パウエルFRB議長は利下げ後の会見で、「利下げで感染拡大を止めることはできない。サプライチェーンを修復することもできない。それはわかっている。しかし、我々の行動が経済にとって有効なサポートになると確信している」と苦しい胸の内を明かしています。

FRBの緊急利下げを受けて米株は一瞬上昇したものの、すぐに下落に転じました。また、長期金利(10年物国債利回り)は1%を割り込んで過去最低を記録するなど、金融市場は少なくとも初期反応としてFRBに「ノー」を突き付けました。市場のネガティブな反応が続くようなら、3月18日に予定される定例のFOMCでの追加利下げ期待が高まるかもしれません。

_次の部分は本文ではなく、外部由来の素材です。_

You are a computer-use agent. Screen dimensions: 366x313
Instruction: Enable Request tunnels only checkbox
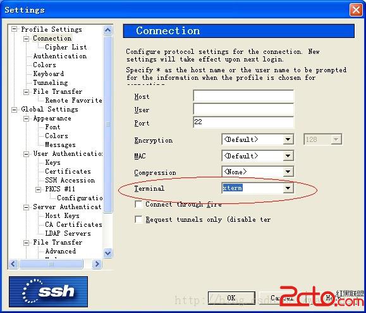pyautogui.click(x=138, y=220)
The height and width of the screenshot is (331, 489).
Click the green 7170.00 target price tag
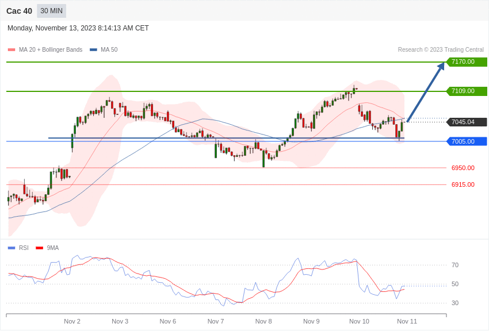coord(467,62)
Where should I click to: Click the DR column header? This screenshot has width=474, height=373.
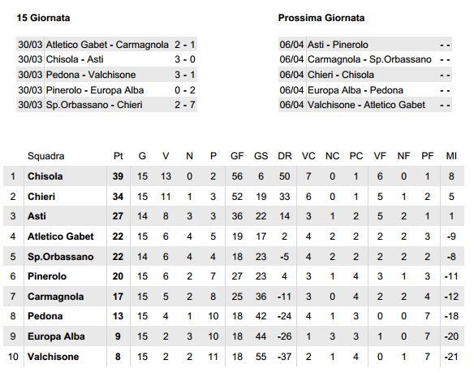click(284, 156)
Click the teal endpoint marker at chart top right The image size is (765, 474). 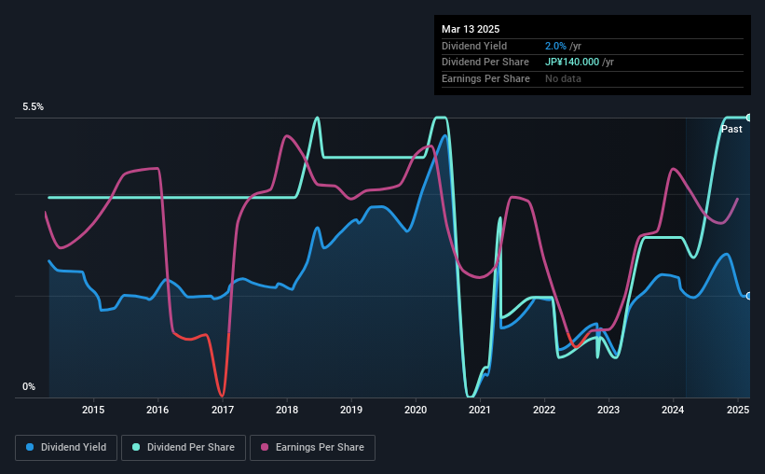749,118
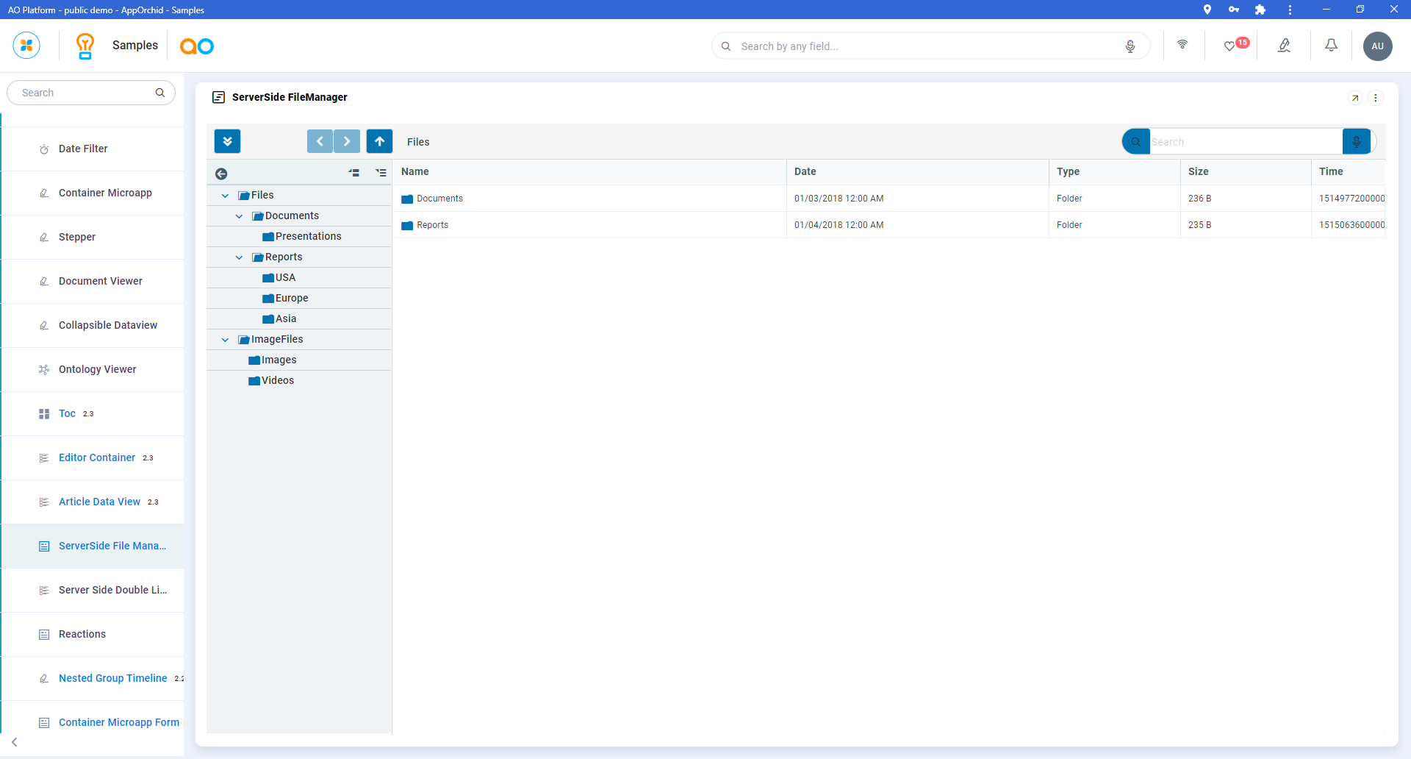Navigate forward with the right arrow button
Screen dimensions: 1411x759
347,141
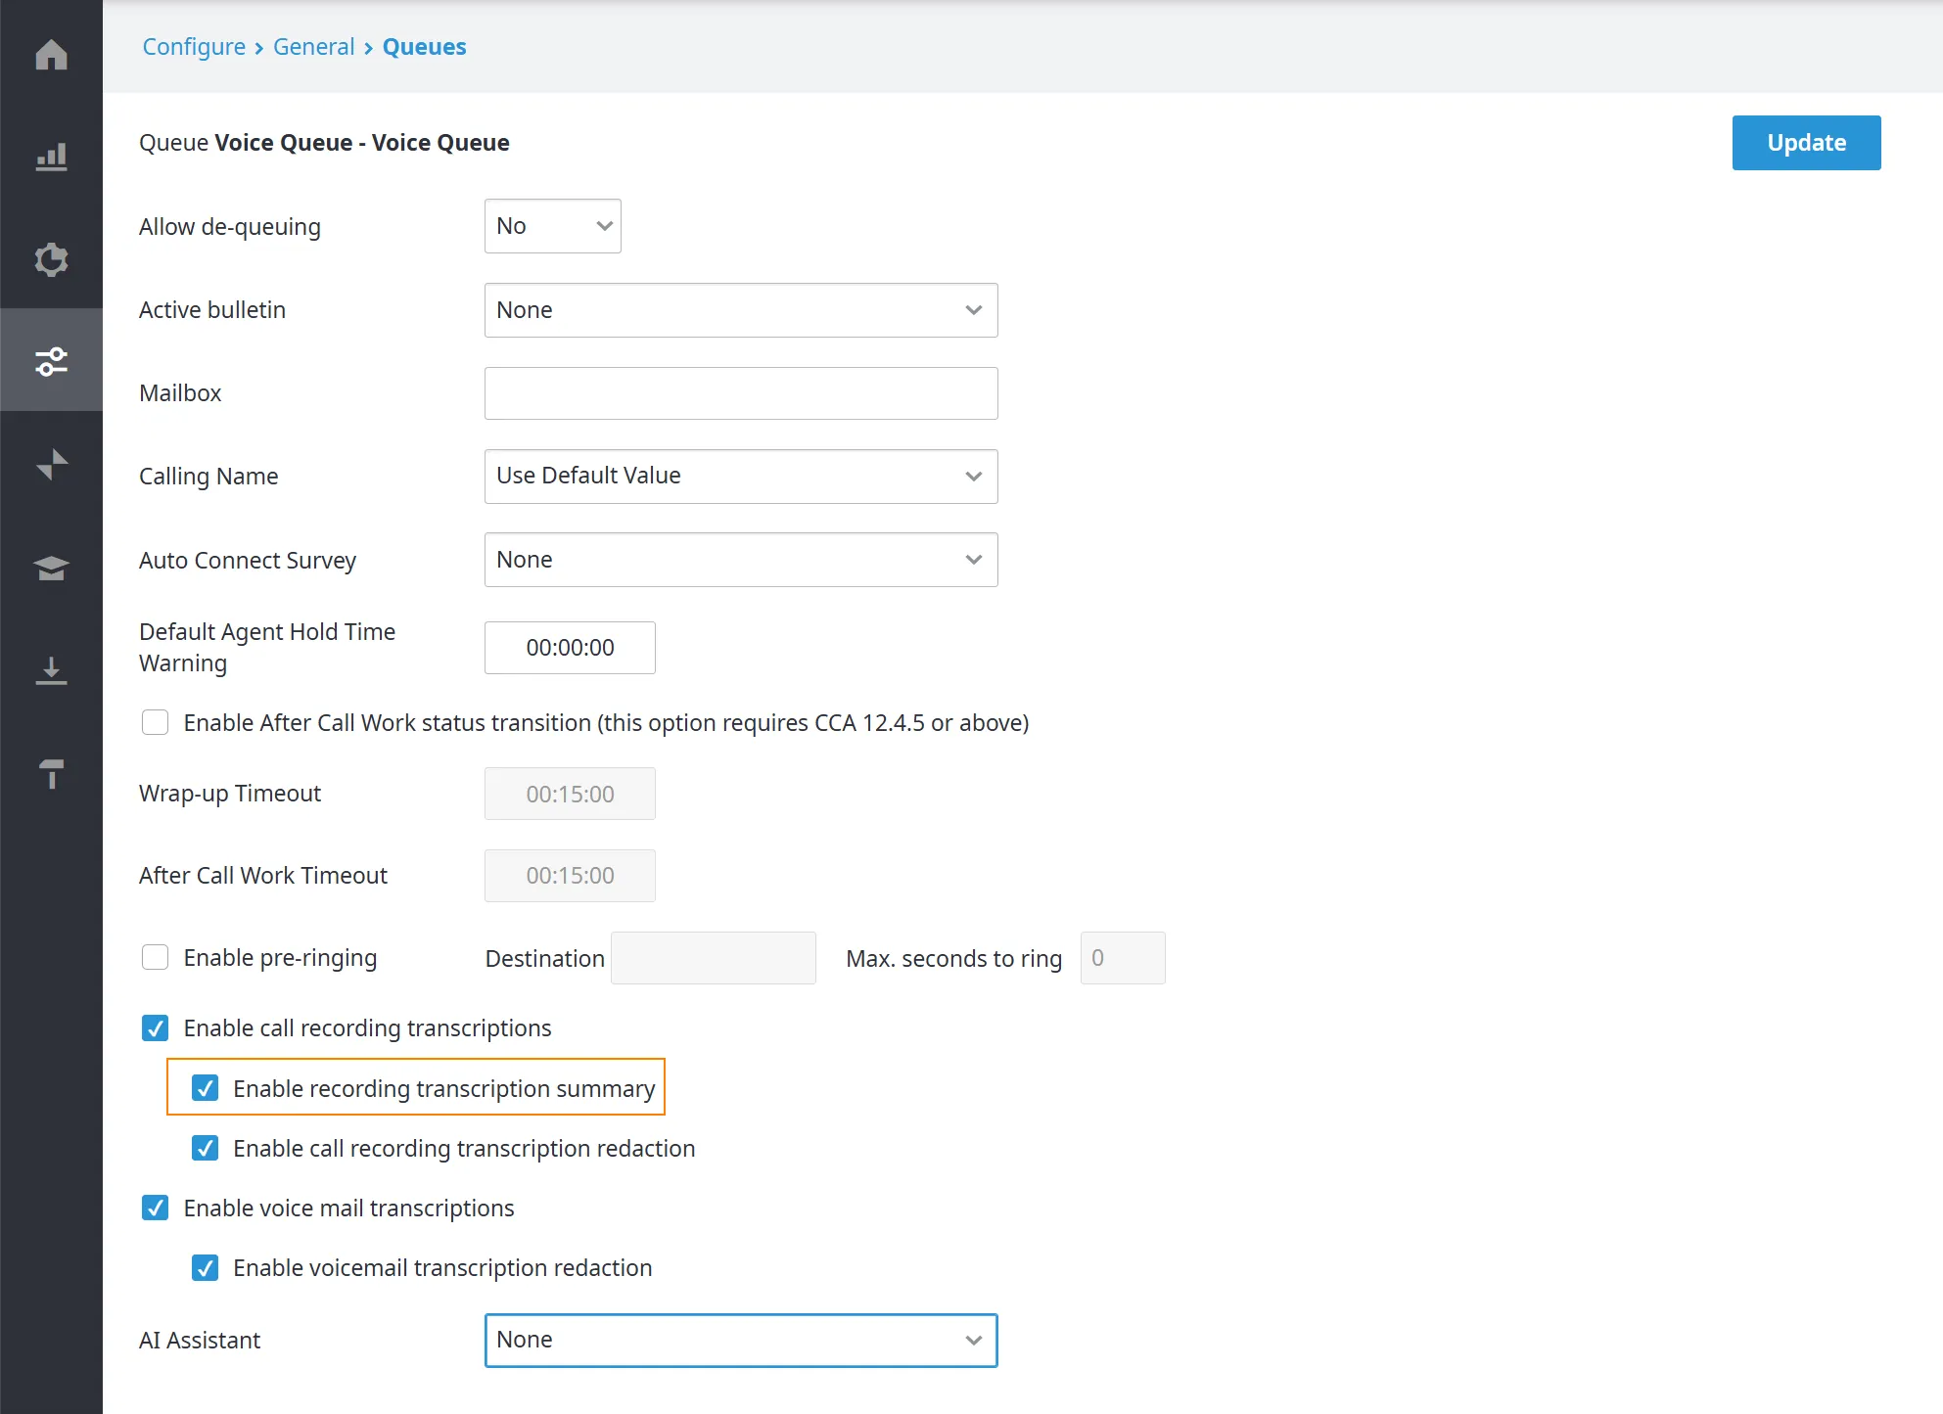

FRBの緊急利下げの直前には、G7(主要7カ国)の財務相・中央銀行総裁による電話会議が行われていました。その場でパウエル議長が利下げの意向を表明したことは想像に難くありません。今後、各国政府・中銀によって協調的な対策が講じられるかが注目されます(4日にはカナダ中銀が0.5%の利下げで、FRBに追随しました)。

過去の緊急利下げを振り返る

主要国の金融政策や財政政策での対応にもよるでしょうが、今後の展開は引き続き予断を許しません。FRBによる緊急利下げは、近年では2008年リーマン・ショック、2001年911同時多発テロ、1998年大手ヘッジファンドの破たんのケースがあります。それらの経験からすれば、FRBが新型コロナウイルスによる経済危機を回避するのは難しいかもしれません。当時の状況を振り返っておきましょう。

2008年リーマン・ショック

住宅バブルの崩壊によるリセッション(景気後退)懸念から、1月22日に0.75%の緊急利下げを決定(4.25%⇒3.5%)。さらに30日の定例FOMCでも0.50%の利下げに踏み切りました。もっとも後から判明したことですが、リセッションは2007年12月に始まっており、9月のリーマン・ショックが追い打ちをかける格好で2009年6月まで続きました。この間に、FFレート(政策金利)は5.5%から0~0.25%まで引き下げられました。

2001年911同時多発テロ

9月11日の同時多発テロを受けて金融市場がマヒ。再開された9月17日に0.50%の緊急利下げを決定(3.5%⇒3.0%)。ただし、これは2001年春のIT株バブル崩壊を受けた利下げサイクルの一場面に過ぎませんでした。2001年3月~11月に短いリセッションがあり、FFレートはピークの6.5%から2003年に1.0%まで引き下げられました。

1998年大手ヘッジファンドの破たん

1997年7月のタイに端を発したアジア通貨危機の余波を受けて、1998年8月にロシア国債がデフォルト(債務不履行)。高いレバレッジを効かせてロシア国債を購入していた大手ヘッジファンドLTCM(ロングターム・キャピタル・マネジメント)が9月に実質破たん。

FRBは9月29日の定例FOMC、10月15日の臨時FOMC、11月17日の定例FOMCで緊急避難的に0.25%×3回の利下げを実施(5.5%⇒4.75%)。FRBによる予防的措置によって金融危機やリセッションは回避され、利下げはこれらの3回のみ。FRBは1999年6月には利上げに転じ、FFレートを4.75%から最終的に6.5%まで引き上げました。

リセッション回避は困難!?

過去3回の緊急利下げの局面のうち、結果からみれば直近2回は金融危機への対応であり、リセッションを回避することはできませんでした(むしろ、緊急利下げの前にリセッションは始まっていました)。

景気のソフトランディング(軟着陸)に成功したのは、1998年のLTCM危機の局面だけでした。これは、アジア通貨危機、ロシア危機を経て資金が逃避先として米国に流入、景気を支えたことが大きかったようです(ただし、円資金を調達して外貨資産を購入するキャリートレードの巻き戻しによって、急激な米ドル安円高が示現しました)。

過去の事例からみれば、FRBの分は悪そうです。上述した2度のリセッション(2001年と2007~2009年)の当時と比べて金融緩和の余地は限られており、そうした中でパウエル議長は一段と難しい舵取りを迫られそうです(他の中銀総裁にとっても状況は似たようなものかもしれません)。